Retrograde tracing studies using trans-synaptic tracers such as the Bartha strain of pseudorabies virus have revealed the distribution of neurons that supply the sympathetic innervation to the pancreas. Unlike traditional retrograde tracers, trans-synaptic tracers can cross synapses and therefore enable identification of higher order neurons in the neurocircuits that innervate the locus of injection (19). Injections of the virus into the pancreas of vagotomized rats has demonstrated that second order neurons in the sympathetic circuits to the pancreas are located in the brainstem, specifically in the A5 cell group, locus coeruleus, ventrolateral medulla and the caudal raphe, as well as in the paraventricular, lateral and retrochiasmatic nuclei of the hypothalamus and the prefrontal cortex. Third-order neurons are located in the bed nucleus of the stria terminalis, medial preoptic area, and subfornical organ, in the dorsomedial, ventromedial and arcuate nuclei of the hypothalamus and the central nucleus of the amygdala (18). A schematic representation of the sympathetic innervation of the pancreas is shown in Figure 1.

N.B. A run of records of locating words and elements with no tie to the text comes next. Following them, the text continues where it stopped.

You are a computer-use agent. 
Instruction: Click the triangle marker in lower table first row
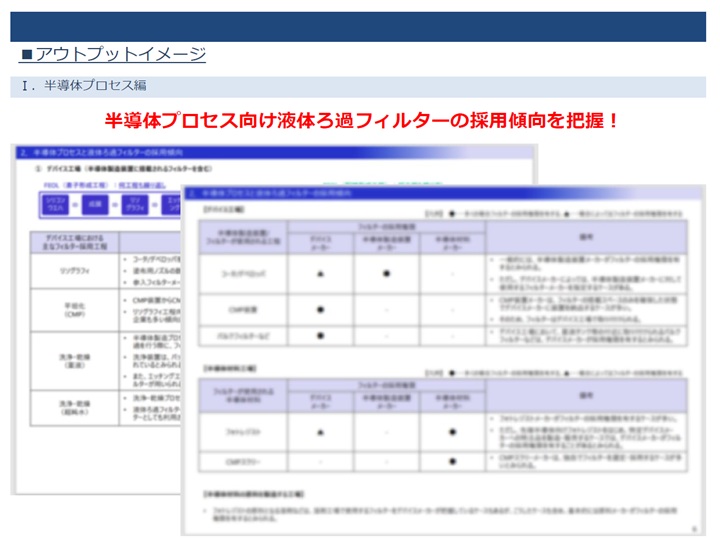(x=321, y=433)
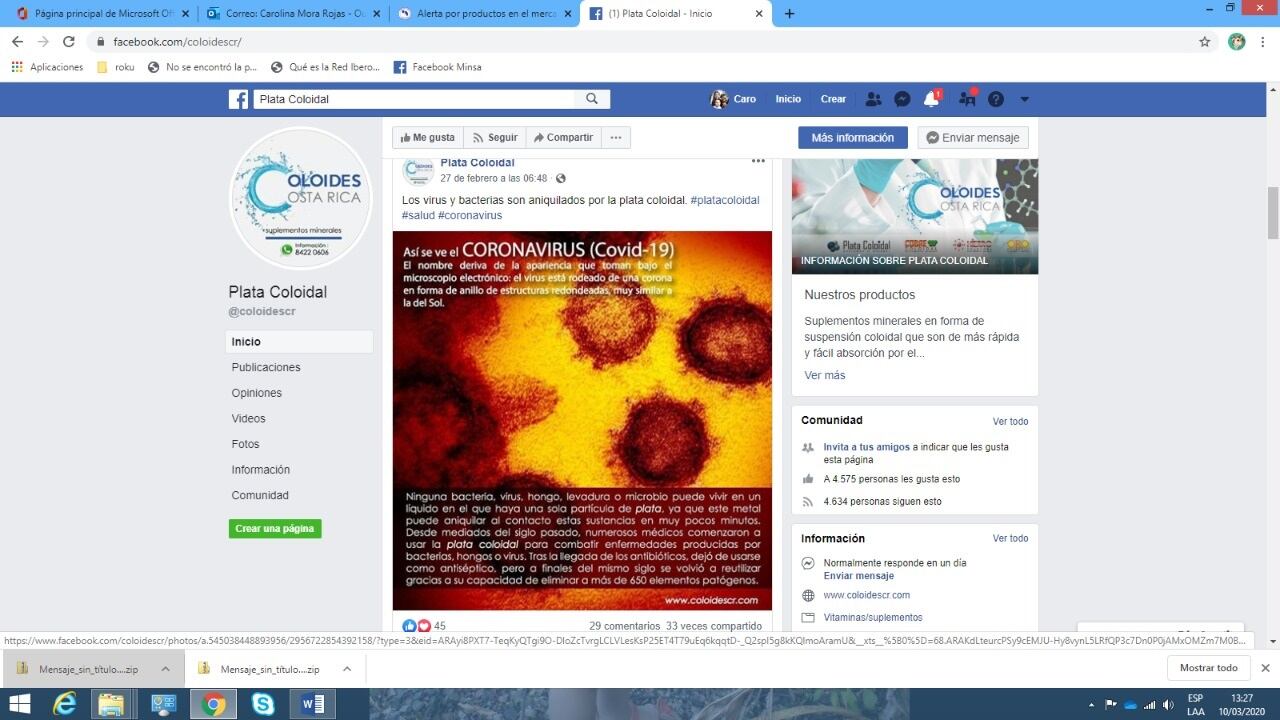Viewport: 1280px width, 720px height.
Task: Toggle 'Me gusta' on the Plata Coloidal page
Action: (427, 137)
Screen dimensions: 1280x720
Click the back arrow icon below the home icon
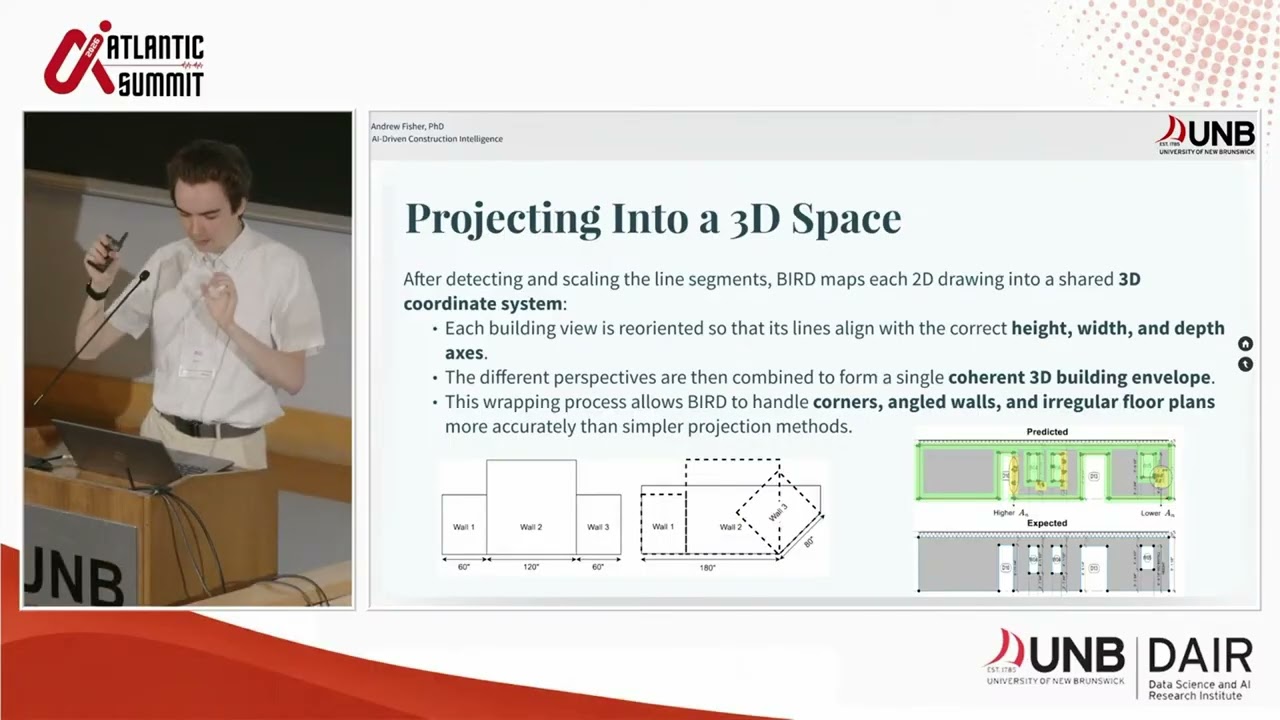(1245, 364)
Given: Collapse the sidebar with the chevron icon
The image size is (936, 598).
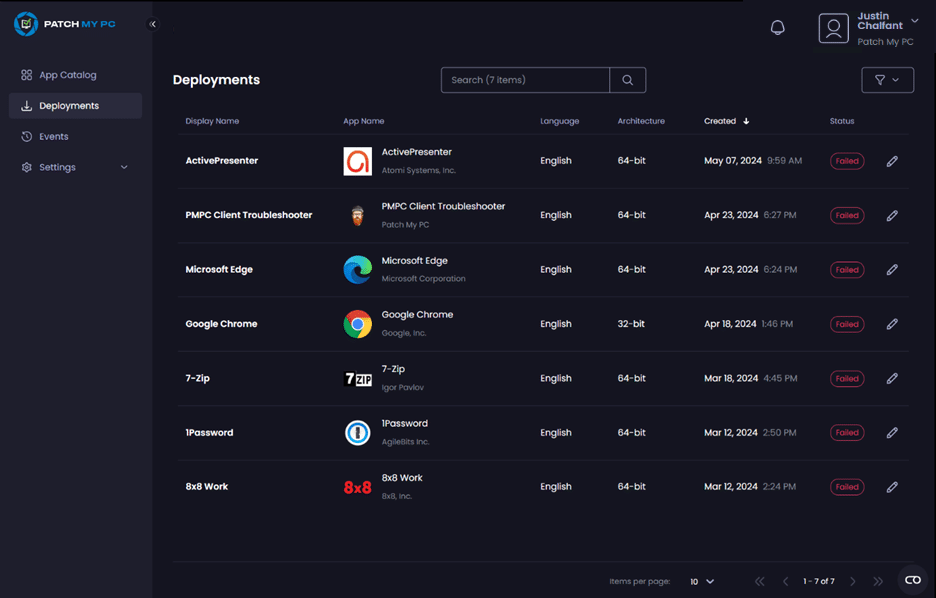Looking at the screenshot, I should pos(153,24).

Figure 1: Sympathetic innervation of the pancreas. Abbreviations: Arcuate Nucleus (ARC), Dorsal root ganglion (DRG), Dorsomedial nucleus of the hypothalamus (DMH), Lateral hypothalamic area (LHA), Medial preoptic area (MPO), Nucleus of the tractus solitaries (NTS), Organum vasculosum of the lamina terminalis (OVLT), Prefrontal cortex (PFC), Retrociasmatic area (RCA), Suprachiasmatic nucleus (SCN), Subfornical organ (SFO), Ventromedial hypothalamus (VMH)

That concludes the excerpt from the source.